I normally don't read the Post's election blog posts primarily because they're blog posts, but this one from Sebastian Mallaby, "Obama's Faulty Logic," caught my eye. I thought, "perhaps someone has caught Obama in a crazy non sequitur I can talk about here."
Then I read it and it occured to me that Mallaby thinks logic means something else than I do. But that's interesting anyway, because I often wonder what people who haven't been teaching it for many years think it is (feel free to comment on that). When I use the term, I mean something rather specific. I mean to point out the part of an argument that takes one from one fact to another fact. This is what logicians call an "inference." Even though this has to do with the facts in some very important sense, one can isolate the inference and see it as part of a larger pattern, a scheme, or whatever, independent of the particular facts. To say someone has faulty logic, for me, means he endorses faulty inference patterns or schemes.
For Mallaby it means something like there's something wrong with the thinking without any specific attempt at a diagnosis. In this particular case, in fact, he just seems to think Obama has wrongly diagnosed the cause of the current financial crisis. That's fine–so long as he attempts to prove it (which, to my mind, he doesn't, but that's another matter). Then Mallaby, swinging about accusations of faulty logic, writes:
The regulation-versus-deregulation rhetoric is appealingly simple, and both parties abuse it. Republicans like to say they will get the economy going by cutting red tape. Democrats like to say that they will make the economy more stable by demanding rational oversight. Neither claim is worth much.

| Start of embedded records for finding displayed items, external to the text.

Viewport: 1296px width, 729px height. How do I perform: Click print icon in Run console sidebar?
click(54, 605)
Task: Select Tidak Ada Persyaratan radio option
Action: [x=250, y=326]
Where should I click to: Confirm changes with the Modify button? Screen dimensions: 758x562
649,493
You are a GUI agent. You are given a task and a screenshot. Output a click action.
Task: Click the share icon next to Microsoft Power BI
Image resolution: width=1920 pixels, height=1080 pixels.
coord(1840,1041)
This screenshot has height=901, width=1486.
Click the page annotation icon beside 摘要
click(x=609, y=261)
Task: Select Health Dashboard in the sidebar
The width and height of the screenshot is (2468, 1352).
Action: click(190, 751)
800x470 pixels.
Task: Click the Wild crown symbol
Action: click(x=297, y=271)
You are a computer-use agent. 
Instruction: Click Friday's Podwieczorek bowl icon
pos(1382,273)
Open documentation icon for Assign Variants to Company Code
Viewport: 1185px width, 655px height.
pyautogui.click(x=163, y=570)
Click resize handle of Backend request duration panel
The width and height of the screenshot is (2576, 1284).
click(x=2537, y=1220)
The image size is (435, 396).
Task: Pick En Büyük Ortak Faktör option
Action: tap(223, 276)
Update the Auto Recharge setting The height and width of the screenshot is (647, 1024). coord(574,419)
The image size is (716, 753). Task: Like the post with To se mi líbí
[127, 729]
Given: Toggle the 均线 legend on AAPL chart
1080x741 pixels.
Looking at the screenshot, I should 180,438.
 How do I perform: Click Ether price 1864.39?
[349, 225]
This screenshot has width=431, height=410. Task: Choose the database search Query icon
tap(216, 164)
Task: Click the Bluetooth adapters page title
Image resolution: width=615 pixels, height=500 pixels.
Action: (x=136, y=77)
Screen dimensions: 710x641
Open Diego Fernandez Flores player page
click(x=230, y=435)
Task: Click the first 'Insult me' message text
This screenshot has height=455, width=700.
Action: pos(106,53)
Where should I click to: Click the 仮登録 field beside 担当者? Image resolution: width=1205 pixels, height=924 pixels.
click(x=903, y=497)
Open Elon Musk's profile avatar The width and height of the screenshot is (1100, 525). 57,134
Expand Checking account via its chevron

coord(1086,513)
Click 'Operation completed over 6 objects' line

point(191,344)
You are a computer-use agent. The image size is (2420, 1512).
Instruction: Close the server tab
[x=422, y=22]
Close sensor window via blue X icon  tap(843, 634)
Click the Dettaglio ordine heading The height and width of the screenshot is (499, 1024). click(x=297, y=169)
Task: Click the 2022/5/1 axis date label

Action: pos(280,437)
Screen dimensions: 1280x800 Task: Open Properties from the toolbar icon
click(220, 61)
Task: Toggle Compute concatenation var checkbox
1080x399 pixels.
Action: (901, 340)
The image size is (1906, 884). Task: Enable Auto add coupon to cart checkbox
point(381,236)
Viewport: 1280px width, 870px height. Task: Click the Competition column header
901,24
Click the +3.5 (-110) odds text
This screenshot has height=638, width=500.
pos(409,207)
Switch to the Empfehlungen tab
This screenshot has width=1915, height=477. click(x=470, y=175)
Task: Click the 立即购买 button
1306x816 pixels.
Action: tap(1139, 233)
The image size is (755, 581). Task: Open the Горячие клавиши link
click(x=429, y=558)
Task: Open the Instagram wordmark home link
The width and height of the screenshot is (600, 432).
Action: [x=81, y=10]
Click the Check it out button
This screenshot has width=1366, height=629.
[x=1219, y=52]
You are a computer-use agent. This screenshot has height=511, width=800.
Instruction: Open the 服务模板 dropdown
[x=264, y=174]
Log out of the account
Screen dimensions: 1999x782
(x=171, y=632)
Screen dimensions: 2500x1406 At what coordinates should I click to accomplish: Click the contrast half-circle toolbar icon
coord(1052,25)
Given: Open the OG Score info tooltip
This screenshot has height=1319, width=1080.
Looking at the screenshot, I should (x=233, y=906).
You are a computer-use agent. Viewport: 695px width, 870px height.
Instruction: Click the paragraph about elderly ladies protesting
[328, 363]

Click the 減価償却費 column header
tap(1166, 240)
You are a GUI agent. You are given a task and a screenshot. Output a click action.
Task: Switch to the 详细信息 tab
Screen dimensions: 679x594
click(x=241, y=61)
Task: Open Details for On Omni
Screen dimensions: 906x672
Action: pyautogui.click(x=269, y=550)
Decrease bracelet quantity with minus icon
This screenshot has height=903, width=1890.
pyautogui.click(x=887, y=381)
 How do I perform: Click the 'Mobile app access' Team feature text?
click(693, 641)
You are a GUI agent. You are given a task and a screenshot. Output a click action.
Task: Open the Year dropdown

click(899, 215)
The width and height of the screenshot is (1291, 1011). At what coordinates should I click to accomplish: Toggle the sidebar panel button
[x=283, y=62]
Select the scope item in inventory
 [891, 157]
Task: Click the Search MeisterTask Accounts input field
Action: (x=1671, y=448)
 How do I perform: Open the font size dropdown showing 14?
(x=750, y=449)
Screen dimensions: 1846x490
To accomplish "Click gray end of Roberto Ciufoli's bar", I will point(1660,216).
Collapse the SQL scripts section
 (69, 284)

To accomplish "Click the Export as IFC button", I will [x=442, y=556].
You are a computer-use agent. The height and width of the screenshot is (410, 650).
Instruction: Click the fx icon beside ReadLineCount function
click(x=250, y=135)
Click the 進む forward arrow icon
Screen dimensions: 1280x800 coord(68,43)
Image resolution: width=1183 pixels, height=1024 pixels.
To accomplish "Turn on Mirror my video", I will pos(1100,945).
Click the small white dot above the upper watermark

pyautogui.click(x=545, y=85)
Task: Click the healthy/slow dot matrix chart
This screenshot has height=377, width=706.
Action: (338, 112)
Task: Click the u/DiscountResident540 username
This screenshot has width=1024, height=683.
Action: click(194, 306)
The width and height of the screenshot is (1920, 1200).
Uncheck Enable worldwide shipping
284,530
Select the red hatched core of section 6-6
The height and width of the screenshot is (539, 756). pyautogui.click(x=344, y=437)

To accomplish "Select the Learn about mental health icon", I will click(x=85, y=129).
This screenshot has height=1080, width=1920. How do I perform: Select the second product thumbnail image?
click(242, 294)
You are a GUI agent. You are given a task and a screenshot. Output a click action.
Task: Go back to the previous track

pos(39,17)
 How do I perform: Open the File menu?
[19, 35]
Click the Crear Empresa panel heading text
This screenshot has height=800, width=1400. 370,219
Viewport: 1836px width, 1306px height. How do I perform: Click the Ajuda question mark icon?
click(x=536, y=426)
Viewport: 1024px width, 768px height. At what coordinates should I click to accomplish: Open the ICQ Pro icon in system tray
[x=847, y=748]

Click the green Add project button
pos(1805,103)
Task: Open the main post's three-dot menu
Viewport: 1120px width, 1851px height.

The Republicans fail to acknowledge that the easy economic gains from deregulation were exhausted more than two decades ago, when clearly destructive restrictions on competition in trucking, airlines and so on were scrapped by Carter and Reagan. The Democrats fail to acknowledge that there is a limit to what government oversight can do. Modern financial institutions are so complex that government inspectors are hard pressed to understand their trading strategies. That is why an outfit such as Citigroup, a deposit-taking institution theoretically overseen by multiple government bodies including the Fed, could park billions of dollars of toxic mortgage securities in off-balance-sheet vehicles, with nary a protest from regulators.
Yes, Wall Street's woes reflect greed and reckless borrowing. And yes, some regulatory reform is necessary. But you can't blame the mess on either political party — at least not if you want to remain honest.
It's staggering to say that more rational oversight wouldn't have helped. But it's silly to say that anyone, even Democrats, would argue that oversight would solve all problems. That, in fact, is a bit of a George Will style straw man–one which has the liberals demanding that the government will prevent every wrong if it's allowed to. Obviously some amount of nefarious activity will take place, and unless Obama says that the government will stop every problem, cure every sickness and so on, then Mallaby is making Obama's position more absurd than it needs to be.
It's fine, in other words, for Mallaby to correct Obama's assertions–that's his job, I think at least. But accusing him of faulty logic when he's not guilty of it–even in Mallaby's enlarged sense–doesn't help anyone.